Он отхлебнул, недовольно причмокнул и резко опустил стакан себе на колено.
– Давай о Рэки. Ты берешь его с собой?
– Разумеется.
– Школу побоку. Все побоку. Чтоб видел только тебя. Думаешь, это правильно?
Я взглянул на него:
– Думаю, да.
– Ей-богу, если бы я мог остановить тебя по закону, я бы остановил! – взорвался он, вскочив и грохнув стаканом о каминную полку. Я затрепетал от внутреннего возбуждения, но с места не двинулся – просто сидел и наблюдал за ним. Он распалялся все больше. – Тебе нельзя доверять опеку над ребенком! – крикнул он. И сурово глянул на меня поверх очков.

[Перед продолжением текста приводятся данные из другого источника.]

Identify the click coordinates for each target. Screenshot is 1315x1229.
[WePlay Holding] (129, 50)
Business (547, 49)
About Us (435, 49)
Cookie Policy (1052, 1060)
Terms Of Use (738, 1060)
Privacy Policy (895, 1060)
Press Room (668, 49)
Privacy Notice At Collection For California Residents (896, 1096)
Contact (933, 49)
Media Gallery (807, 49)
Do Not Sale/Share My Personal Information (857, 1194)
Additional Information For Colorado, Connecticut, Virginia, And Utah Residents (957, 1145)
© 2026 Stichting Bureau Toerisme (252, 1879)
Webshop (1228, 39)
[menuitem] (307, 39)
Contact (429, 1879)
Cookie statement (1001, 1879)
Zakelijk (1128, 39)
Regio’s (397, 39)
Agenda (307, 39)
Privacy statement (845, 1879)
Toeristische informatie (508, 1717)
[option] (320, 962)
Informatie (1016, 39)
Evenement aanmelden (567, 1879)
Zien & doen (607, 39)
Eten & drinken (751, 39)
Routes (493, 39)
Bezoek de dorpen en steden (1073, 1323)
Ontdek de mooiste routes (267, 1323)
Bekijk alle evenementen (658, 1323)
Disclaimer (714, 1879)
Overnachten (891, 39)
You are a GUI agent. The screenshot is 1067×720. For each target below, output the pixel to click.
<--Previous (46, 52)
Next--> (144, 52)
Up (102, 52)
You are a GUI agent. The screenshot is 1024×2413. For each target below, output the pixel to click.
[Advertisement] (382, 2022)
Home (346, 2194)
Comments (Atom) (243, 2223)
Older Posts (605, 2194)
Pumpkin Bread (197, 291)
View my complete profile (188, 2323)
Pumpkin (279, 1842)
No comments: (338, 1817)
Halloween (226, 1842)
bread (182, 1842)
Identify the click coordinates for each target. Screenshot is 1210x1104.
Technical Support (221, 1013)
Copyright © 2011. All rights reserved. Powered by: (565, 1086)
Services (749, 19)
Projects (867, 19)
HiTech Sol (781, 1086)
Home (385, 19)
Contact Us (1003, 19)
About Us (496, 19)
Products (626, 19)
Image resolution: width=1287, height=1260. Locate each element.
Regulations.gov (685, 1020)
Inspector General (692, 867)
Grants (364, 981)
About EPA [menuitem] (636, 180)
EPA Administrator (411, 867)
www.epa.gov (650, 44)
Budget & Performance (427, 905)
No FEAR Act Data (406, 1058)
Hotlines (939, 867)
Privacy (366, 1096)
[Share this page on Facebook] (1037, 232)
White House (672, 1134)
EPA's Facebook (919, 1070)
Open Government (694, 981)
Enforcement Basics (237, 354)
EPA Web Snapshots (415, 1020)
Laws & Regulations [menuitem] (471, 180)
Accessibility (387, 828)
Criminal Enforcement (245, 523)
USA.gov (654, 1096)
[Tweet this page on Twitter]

– Так уж и нельзя? – мягко спросил я.
Он снова метнул на меня злобный взгляд.
– Думаешь, я забыл?
Мне, понятное дело, хотелось, чтобы он поскорее убрался из моего дома. Разбирая ворох писем и журналов на столе, я поинтересовался:
– Ты больше ничего мне сказать не хочешь? Завтра с утра у меня дел невпроворот, надо выспаться. Вероятно, тебе завтракать придется без меня. Агнес проследит, чтобы ты не остался голодным и успел на первый поезд.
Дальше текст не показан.